**Exercise**
Could you copy each line of the listing below that has the word "value"?
(Excerpted records Opens)
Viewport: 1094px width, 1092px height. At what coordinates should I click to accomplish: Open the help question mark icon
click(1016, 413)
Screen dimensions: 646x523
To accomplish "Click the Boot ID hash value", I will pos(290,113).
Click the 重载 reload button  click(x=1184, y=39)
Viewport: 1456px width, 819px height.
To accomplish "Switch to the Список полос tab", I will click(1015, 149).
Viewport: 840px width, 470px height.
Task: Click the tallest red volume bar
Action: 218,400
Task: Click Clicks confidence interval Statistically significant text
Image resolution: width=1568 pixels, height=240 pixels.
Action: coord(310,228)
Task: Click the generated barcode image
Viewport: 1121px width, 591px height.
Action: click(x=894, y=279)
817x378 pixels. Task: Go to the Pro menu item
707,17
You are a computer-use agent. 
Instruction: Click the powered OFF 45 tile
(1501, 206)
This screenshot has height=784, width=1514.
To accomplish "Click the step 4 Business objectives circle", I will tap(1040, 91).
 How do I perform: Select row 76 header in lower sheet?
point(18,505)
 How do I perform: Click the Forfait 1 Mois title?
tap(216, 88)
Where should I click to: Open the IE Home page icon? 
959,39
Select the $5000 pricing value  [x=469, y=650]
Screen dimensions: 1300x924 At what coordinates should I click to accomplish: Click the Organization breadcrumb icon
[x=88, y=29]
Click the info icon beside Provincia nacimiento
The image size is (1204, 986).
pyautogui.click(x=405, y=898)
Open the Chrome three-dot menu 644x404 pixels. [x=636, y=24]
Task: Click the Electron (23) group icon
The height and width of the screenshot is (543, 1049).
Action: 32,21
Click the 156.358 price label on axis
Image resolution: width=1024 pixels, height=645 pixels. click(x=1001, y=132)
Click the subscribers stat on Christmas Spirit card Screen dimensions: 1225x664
(Excerpted records Closes)
**Solution to this problem**
To accomplish "Click the Boot ID hash value", I will pos(290,113).
Select the $5000 pricing value  [x=469, y=650]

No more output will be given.